━━━━━ Data supplied

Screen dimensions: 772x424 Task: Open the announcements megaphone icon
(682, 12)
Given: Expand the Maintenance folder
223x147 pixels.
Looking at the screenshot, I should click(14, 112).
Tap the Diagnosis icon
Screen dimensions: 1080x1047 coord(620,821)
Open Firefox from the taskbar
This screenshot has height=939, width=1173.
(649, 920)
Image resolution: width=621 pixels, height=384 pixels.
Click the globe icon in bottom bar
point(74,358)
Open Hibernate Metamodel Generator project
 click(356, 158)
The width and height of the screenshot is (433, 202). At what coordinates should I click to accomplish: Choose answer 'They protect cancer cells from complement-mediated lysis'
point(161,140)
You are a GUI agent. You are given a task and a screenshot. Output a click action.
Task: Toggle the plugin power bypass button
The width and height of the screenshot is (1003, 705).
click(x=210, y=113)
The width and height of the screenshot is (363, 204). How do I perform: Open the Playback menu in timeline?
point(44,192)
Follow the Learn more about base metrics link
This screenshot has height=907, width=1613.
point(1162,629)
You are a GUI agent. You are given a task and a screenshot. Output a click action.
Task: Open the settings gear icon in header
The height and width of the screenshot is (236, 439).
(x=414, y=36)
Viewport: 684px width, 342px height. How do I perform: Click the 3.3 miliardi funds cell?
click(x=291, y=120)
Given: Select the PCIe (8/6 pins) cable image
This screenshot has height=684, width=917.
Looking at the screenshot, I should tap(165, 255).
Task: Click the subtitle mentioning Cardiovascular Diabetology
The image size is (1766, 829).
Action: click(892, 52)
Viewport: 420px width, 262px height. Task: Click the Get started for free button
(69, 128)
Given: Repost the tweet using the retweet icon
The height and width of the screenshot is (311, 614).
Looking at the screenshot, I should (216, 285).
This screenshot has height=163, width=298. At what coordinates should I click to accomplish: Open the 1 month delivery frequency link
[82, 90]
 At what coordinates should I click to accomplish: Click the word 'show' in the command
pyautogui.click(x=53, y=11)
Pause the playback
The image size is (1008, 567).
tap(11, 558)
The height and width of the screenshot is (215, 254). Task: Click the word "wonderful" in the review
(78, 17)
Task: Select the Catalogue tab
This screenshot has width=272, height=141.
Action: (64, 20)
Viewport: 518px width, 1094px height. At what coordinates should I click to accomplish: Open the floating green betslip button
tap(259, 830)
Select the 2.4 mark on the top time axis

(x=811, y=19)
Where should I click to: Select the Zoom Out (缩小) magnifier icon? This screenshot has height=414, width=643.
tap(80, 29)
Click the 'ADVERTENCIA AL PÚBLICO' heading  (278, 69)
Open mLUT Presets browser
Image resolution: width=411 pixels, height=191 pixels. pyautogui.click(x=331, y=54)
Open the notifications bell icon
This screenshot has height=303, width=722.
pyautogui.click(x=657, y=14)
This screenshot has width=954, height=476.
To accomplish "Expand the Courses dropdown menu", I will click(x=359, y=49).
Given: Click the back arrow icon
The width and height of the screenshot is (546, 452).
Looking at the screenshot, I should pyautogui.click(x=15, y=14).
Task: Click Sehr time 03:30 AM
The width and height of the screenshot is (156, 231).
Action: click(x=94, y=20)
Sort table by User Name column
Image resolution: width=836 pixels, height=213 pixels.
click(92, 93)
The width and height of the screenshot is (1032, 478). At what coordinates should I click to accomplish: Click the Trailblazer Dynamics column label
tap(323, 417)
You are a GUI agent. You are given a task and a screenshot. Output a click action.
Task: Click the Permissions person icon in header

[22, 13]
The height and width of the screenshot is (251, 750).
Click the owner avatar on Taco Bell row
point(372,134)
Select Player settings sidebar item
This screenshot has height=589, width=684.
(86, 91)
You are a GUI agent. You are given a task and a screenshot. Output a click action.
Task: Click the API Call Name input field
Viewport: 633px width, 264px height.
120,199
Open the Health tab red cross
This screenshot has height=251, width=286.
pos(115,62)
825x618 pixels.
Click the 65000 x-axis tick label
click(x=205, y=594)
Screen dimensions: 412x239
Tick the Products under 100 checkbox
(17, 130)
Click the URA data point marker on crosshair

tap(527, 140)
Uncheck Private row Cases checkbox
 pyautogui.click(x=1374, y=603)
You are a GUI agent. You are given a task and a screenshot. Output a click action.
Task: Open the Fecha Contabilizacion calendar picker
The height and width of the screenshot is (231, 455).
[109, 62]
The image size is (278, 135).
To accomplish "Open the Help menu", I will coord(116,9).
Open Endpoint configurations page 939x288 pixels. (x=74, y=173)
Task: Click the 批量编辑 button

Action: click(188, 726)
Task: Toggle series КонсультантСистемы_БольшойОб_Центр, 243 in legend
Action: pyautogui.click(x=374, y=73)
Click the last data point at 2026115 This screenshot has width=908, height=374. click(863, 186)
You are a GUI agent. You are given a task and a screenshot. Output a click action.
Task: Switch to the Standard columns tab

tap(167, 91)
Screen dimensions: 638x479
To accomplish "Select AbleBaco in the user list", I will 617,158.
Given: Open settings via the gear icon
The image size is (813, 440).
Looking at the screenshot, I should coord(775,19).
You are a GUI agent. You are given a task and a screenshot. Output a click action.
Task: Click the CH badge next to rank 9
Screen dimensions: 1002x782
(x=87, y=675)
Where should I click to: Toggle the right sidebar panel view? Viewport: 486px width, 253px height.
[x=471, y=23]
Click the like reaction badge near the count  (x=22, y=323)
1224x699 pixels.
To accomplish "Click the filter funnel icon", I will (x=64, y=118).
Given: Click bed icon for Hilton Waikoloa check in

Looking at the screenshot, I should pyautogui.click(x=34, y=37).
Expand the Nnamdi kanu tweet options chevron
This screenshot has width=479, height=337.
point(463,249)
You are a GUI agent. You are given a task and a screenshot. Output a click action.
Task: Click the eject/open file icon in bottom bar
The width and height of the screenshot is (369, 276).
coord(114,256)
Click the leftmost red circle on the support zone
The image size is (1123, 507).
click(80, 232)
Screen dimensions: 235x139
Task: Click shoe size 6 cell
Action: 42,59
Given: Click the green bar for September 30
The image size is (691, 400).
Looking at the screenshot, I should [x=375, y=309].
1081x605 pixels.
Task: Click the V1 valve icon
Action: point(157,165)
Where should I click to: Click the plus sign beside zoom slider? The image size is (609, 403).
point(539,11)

━━━━━━━━━━

What you return must match the data word for word.

→ Exercise solution:
Screen dimensions: 772x424 Task: Open the announcements megaphone icon
(682, 12)
Given: Expand the Maintenance folder
223x147 pixels.
Looking at the screenshot, I should click(14, 112).
Tap the Diagnosis icon
Screen dimensions: 1080x1047 coord(620,821)
Open Firefox from the taskbar
This screenshot has height=939, width=1173.
(649, 920)
Image resolution: width=621 pixels, height=384 pixels.
Click the globe icon in bottom bar
point(74,358)
Open Hibernate Metamodel Generator project
 click(356, 158)
The width and height of the screenshot is (433, 202). At what coordinates should I click to accomplish: Choose answer 'They protect cancer cells from complement-mediated lysis'
point(161,140)
You are a GUI agent. You are given a task and a screenshot. Output a click action.
Task: Toggle the plugin power bypass button
The width and height of the screenshot is (1003, 705).
click(x=210, y=113)
The width and height of the screenshot is (363, 204). How do I perform: Open the Playback menu in timeline?
point(44,192)
Follow the Learn more about base metrics link
This screenshot has height=907, width=1613.
point(1162,629)
You are a GUI agent. You are given a task and a screenshot. Output a click action.
Task: Open the settings gear icon in header
The height and width of the screenshot is (236, 439).
(x=414, y=36)
Viewport: 684px width, 342px height. How do I perform: Click the 3.3 miliardi funds cell?
click(x=291, y=120)
Given: Select the PCIe (8/6 pins) cable image
This screenshot has height=684, width=917.
Looking at the screenshot, I should tap(165, 255).
Task: Click the subtitle mentioning Cardiovascular Diabetology
The image size is (1766, 829).
Action: click(892, 52)
Viewport: 420px width, 262px height. Task: Click the Get started for free button
(69, 128)
Given: Repost the tweet using the retweet icon
The height and width of the screenshot is (311, 614).
Looking at the screenshot, I should (216, 285).
This screenshot has height=163, width=298. At what coordinates should I click to accomplish: Open the 1 month delivery frequency link
[82, 90]
 At what coordinates should I click to accomplish: Click the word 'show' in the command
pyautogui.click(x=53, y=11)
Pause the playback
The image size is (1008, 567).
tap(11, 558)
The height and width of the screenshot is (215, 254). Task: Click the word "wonderful" in the review
(78, 17)
Task: Select the Catalogue tab
This screenshot has width=272, height=141.
Action: (64, 20)
Viewport: 518px width, 1094px height. At what coordinates should I click to accomplish: Open the floating green betslip button
tap(259, 830)
Select the 2.4 mark on the top time axis

(x=811, y=19)
Where should I click to: Select the Zoom Out (缩小) magnifier icon? This screenshot has height=414, width=643.
tap(80, 29)
Click the 'ADVERTENCIA AL PÚBLICO' heading  (278, 69)
Open mLUT Presets browser
Image resolution: width=411 pixels, height=191 pixels. pyautogui.click(x=331, y=54)
Open the notifications bell icon
This screenshot has height=303, width=722.
pyautogui.click(x=657, y=14)
This screenshot has width=954, height=476.
To accomplish "Expand the Courses dropdown menu", I will click(x=359, y=49).
Given: Click the back arrow icon
The width and height of the screenshot is (546, 452).
Looking at the screenshot, I should pyautogui.click(x=15, y=14).
Task: Click Sehr time 03:30 AM
The width and height of the screenshot is (156, 231).
Action: click(x=94, y=20)
Sort table by User Name column
Image resolution: width=836 pixels, height=213 pixels.
click(92, 93)
The width and height of the screenshot is (1032, 478). At what coordinates should I click to accomplish: Click the Trailblazer Dynamics column label
tap(323, 417)
You are a GUI agent. You are given a task and a screenshot. Output a click action.
Task: Click the Permissions person icon in header

[22, 13]
The height and width of the screenshot is (251, 750).
Click the owner avatar on Taco Bell row
point(372,134)
Select Player settings sidebar item
This screenshot has height=589, width=684.
(86, 91)
You are a GUI agent. You are given a task and a screenshot. Output a click action.
Task: Click the API Call Name input field
Viewport: 633px width, 264px height.
120,199
Open the Health tab red cross
This screenshot has height=251, width=286.
pos(115,62)
825x618 pixels.
Click the 65000 x-axis tick label
click(x=205, y=594)
Screen dimensions: 412x239
Tick the Products under 100 checkbox
(17, 130)
Click the URA data point marker on crosshair

tap(527, 140)
Uncheck Private row Cases checkbox
 pyautogui.click(x=1374, y=603)
You are a GUI agent. You are given a task and a screenshot. Output a click action.
Task: Open the Fecha Contabilizacion calendar picker
The height and width of the screenshot is (231, 455).
[109, 62]
The image size is (278, 135).
To accomplish "Open the Help menu", I will coord(116,9).
Open Endpoint configurations page 939x288 pixels. (x=74, y=173)
Task: Click the 批量编辑 button

Action: click(188, 726)
Task: Toggle series КонсультантСистемы_БольшойОб_Центр, 243 in legend
Action: pyautogui.click(x=374, y=73)
Click the last data point at 2026115 This screenshot has width=908, height=374. click(863, 186)
You are a GUI agent. You are given a task and a screenshot. Output a click action.
Task: Switch to the Standard columns tab

tap(167, 91)
Screen dimensions: 638x479
To accomplish "Select AbleBaco in the user list", I will 617,158.
Given: Open settings via the gear icon
The image size is (813, 440).
Looking at the screenshot, I should coord(775,19).
You are a GUI agent. You are given a task and a screenshot. Output a click action.
Task: Click the CH badge next to rank 9
Screen dimensions: 1002x782
(x=87, y=675)
Where should I click to: Toggle the right sidebar panel view? Viewport: 486px width, 253px height.
[x=471, y=23]
Click the like reaction badge near the count  (x=22, y=323)
1224x699 pixels.
To accomplish "Click the filter funnel icon", I will (x=64, y=118).
Given: Click bed icon for Hilton Waikoloa check in

Looking at the screenshot, I should pyautogui.click(x=34, y=37).
Expand the Nnamdi kanu tweet options chevron
This screenshot has width=479, height=337.
point(463,249)
You are a GUI agent. You are given a task and a screenshot. Output a click action.
Task: Click the eject/open file icon in bottom bar
The width and height of the screenshot is (369, 276).
coord(114,256)
Click the leftmost red circle on the support zone
The image size is (1123, 507).
click(80, 232)
Screen dimensions: 235x139
Task: Click shoe size 6 cell
Action: 42,59
Given: Click the green bar for September 30
The image size is (691, 400).
Looking at the screenshot, I should [x=375, y=309].
1081x605 pixels.
Task: Click the V1 valve icon
Action: point(157,165)
Where should I click to: Click the plus sign beside zoom slider? The image size is (609, 403).
point(539,11)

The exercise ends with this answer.